Objectif : 100% bio d’ici 6 ans
Actuellement 8 agriculteurs sont actifs à Gignac-la-Nerthe, dont 4 travaillent en bio. « Je souhaite accompagner tous les agriculteurs de la commune à une conversion à l’agriculture durable plus respectueuse de la nature et des êtres humains. Je ne veux surtout pas les mettre en danger, la première étape serait de passer en HVE d’ici 3 ans puis au 100% bio d’ici 6 ans ».
Un délai qui semble court et complexe pour certains. « La Chambre d’agriculture n’est pas sûre de nous accompagner dans cette conversion. Des agriculteurs sont contre la motion anti-pesticides et cette conversion, nous les avons tous rencontrés », dit le maire.

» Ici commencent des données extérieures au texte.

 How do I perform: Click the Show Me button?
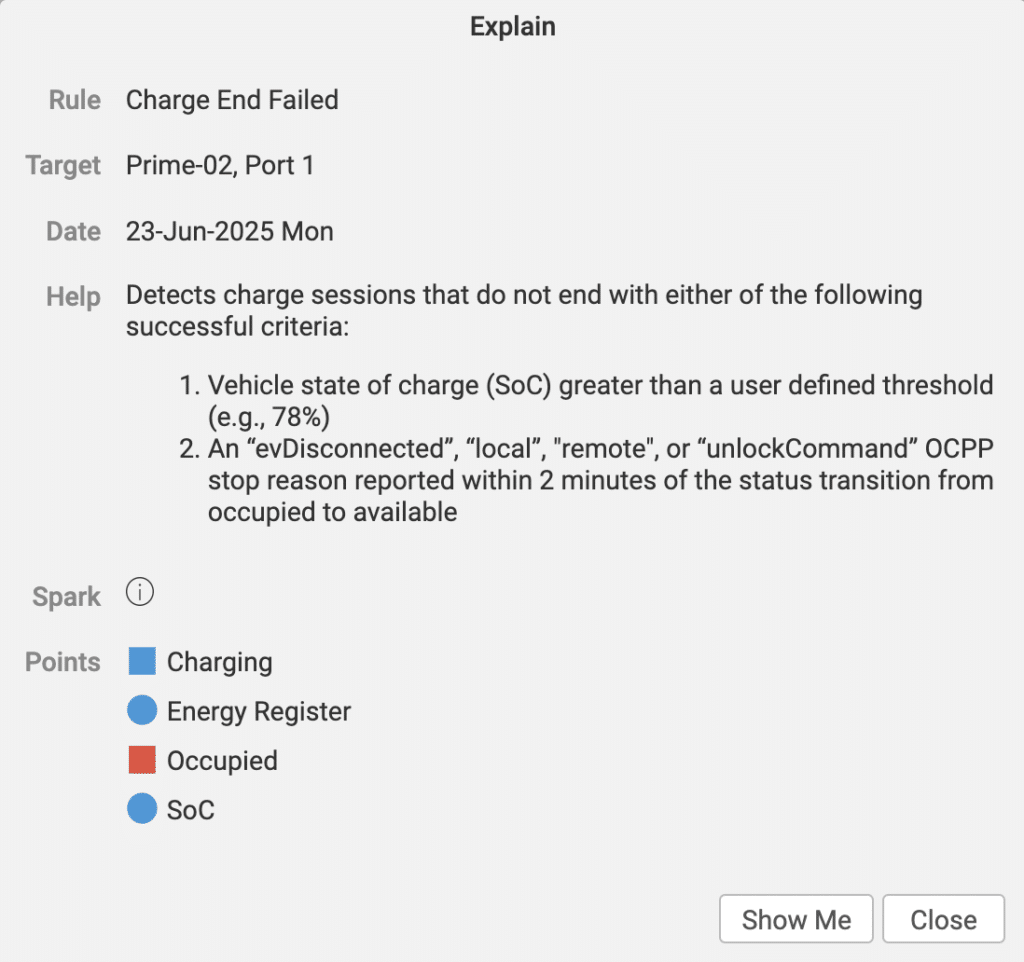coord(796,919)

Des pour et des contre… le dialogue est ouvert
Interrogé sur la volonté de la mairie de passer au 100% bio d’ici 6 ans, Laurent Rastoin, viticulteur et oléiculteur dont la famille est établie sur Gignac depuis 3 générations, se dit surpris de cette décision. « Dans le contexte actuel, nous subissons beaucoup, je suis fatigué qu’on nous montre du doigt. Nous, les agriculteurs, nous organisons le paysage, nous enlevons les décombres de nos champs, nous bloquons les feux avec nos cultures. Aujourd’hui, on nous fait un procès.

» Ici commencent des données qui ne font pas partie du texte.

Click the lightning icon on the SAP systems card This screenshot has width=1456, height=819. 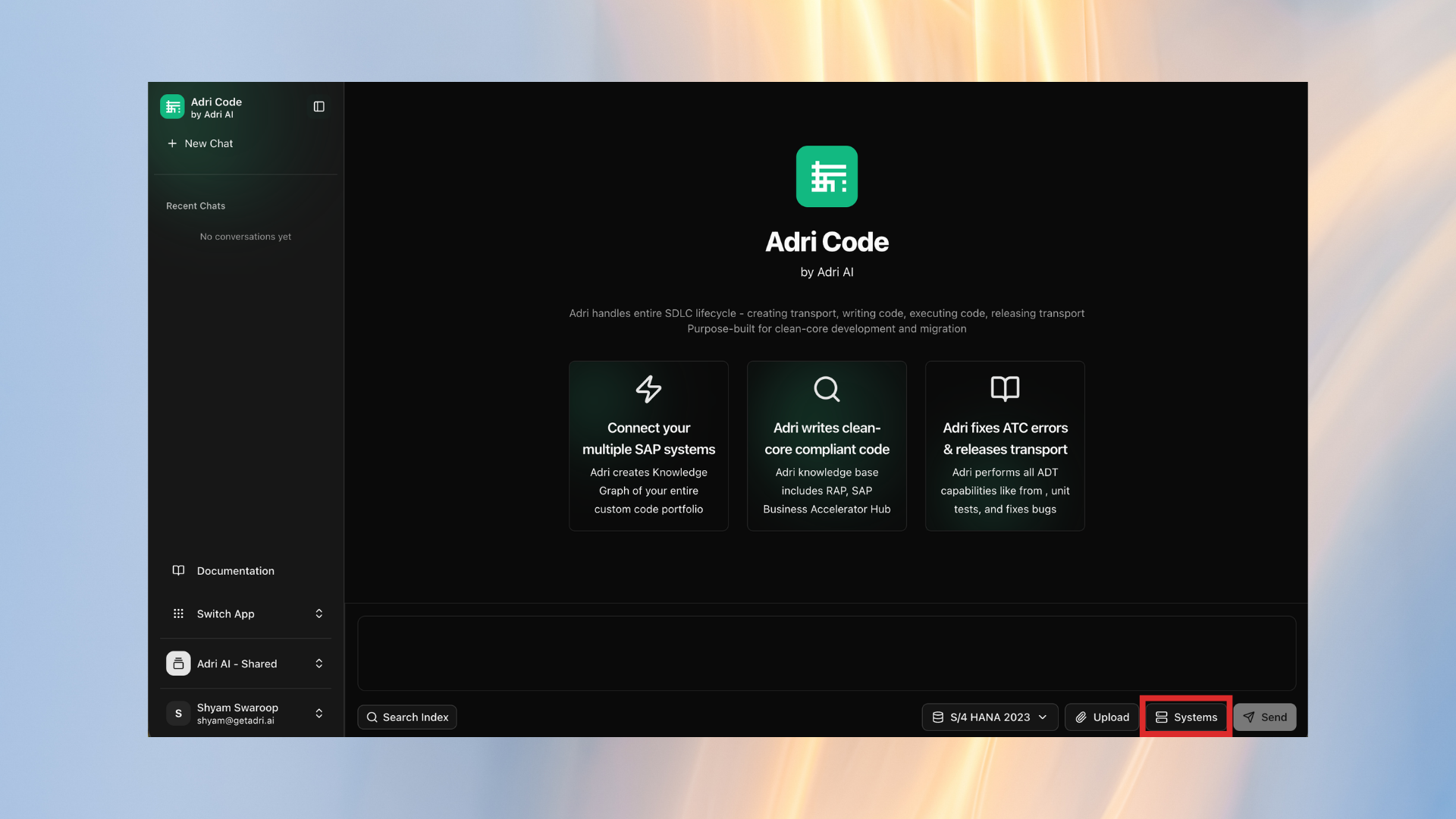648,390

L’agriculture est un modèle économique lent. On plante des oliviers et on ne récolte que 10-12 ans après. J’ai rencontré le maire. Il a de bonnes intentions, le Garden Lab [voir plus loin, ndlr] est une idée géniale, les jardins partagés aussi, mais l’agriculture n’a rien à voir avec le jardinage ! J’ai été choqué que le vote ait été pris à l’unanimité, que les élus aient voté contre la loi. Si les produits sont aussi dangereux, pourquoi sont-ils mis sur le marché ? J’ai suivi des formations et j’ai les qualifications pour les utiliser, et là on me l’interdit. On m’impose le bio, c’est tout un nouveau réseau commercial à recréer. La politique européenne me met déjà assez de bâtons dans les roues… ».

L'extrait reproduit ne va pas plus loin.